Qualche anno dopo, Charlize Theron richiama l’attenzione di tutti con una pellicola di fantascienza: Aeon flux (2005). Basato sull’omonima serie a cartoni animati di Peter Chung, il film non lascia un’impressione particolarmente buona, anzi risulta particolarmente lento, pur trattando temi in qualche modo cari alla sci-fi, da sempre. La protagonista, pur avendo volto e corpo di Charlize Theron, rimane priva del carisma e dell’ambiguità proprie della sua controparte animata. Uno splendido tentativo, ma nulla di più, purtroppo.
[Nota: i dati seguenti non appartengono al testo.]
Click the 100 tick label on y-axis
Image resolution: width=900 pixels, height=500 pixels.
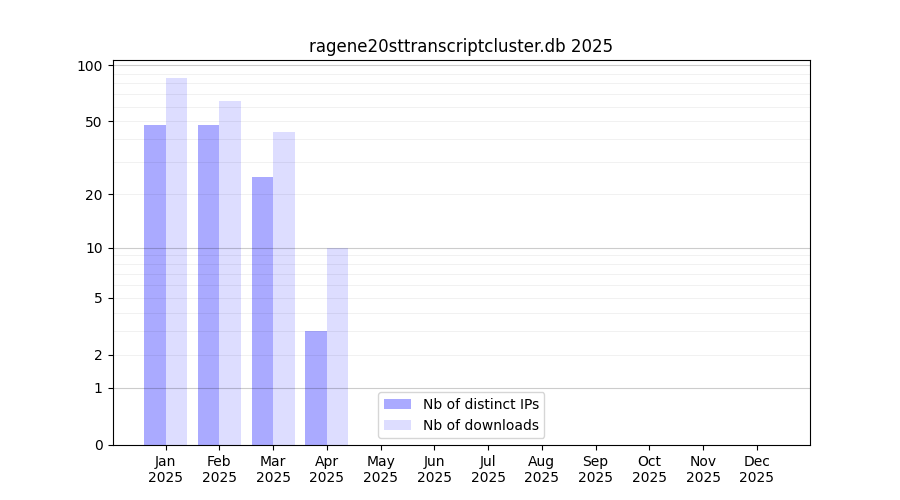90,66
charlize theron col caschetto nero è la protagonista di aeon flux - nerdface

Lo stesso discorso potrebbe anche farsi per Hancock (2008), nel quale Charlize Theron interpreta una donna dotata di superpoteri, ancora al fianco di Will Smith, supereroe privo di memoria e molto poco propenso a farsi carico delle proverbiali «grandi responsabilità». Anche qui il film promette tantissimo nei suoi primi minuti (e anche qualcosa di più), ma poi tutto finisce in maniera un po’ troppo slavata e buonista; perfino l’inevitabile storia d’amore tra i due non riesce a risultare credibile.

Prometheus

Infine, dopo il terribile Biancaneve e il cacciatore (2012), arriva la sua parte in Prometheus (2012), il deludente prequel della saga di Alien, a firma di Ridley Scott. Ma non è Charlize Theron il problema di questi film, bensì le sceneggiature non all’altezza. E infatti, quando arrivano script ben fatti, i risultati sono decisamente all’altezza delle aspettative.

Mille modi di cambiare

Come in Un milioni di modi per morire nel West (2014), commedia di Seth MacFarlane in cui l’attrice impreziosisce una pellicola davvero ispirata. Nel 2015 arriva quindi Mad Max: fury road e, alla luce del percorso di Charlize Theron, va sottolineato un altro aspetto. Giustamente celebriamo gli attori maschili, quando sottopongono il loro fisico a cambiamenti stressanti, come fu per Robert De Niro in Toro scatenato (circa 30 kg in più) e Christian Bale per L’uomo senza sonno (circa 25 kg in meno), ma quando sono le donne ad accettare tali cambiamenti, bisogna ricordare un valore aggiunto.

charlize theron in mille modi di morire nel west - nerdface

Viviamo in una società colpevole d’incastrare le donne in cliché comportamentali ed estetici: per questo Charlize Theron è ancor più d’ammirare, essendo stata capace d’aver messo in gioco il suo corpo in interpretazioni che lo hanno ingrassato, come in Monster, o mutilato, come in Mad Max: fury road. Non solo: saper essere intelligente e autoironica, saper spaziare in ruoli enormemente diversi tra loro e risultando sempre credibile sono caratteristiche proprie di una donna fuori dall’ordinario, prima ancora di una grande attrice.

Atomica bionda

E infatti arrivano personaggi che diventano indimenticabili per il pubblico, quello nerd in particolare. È la nemesi implacabile di Toretto e famiglia in Fast & Furious 8 (2017) e nei successivi capitoli del franchise; soprattutto, è una spia tostissima in Atomica bionda (2017), in cui regala alcune scene d’azione da far impallidire molti colleghi uomini. Sono lontani i tempi dei fili impigliati.

charlize theron è l'atomica bionda - nerdface

Recentemente, Charlize Theron è apparsa in due universi supereroistici in due brevi, ma amate apparizioni: è in apertura della terza stagione di The Boys e nel finale di Doctor Strange nel Multiverso della Follia. Inchiniamoci all’Imperatrice.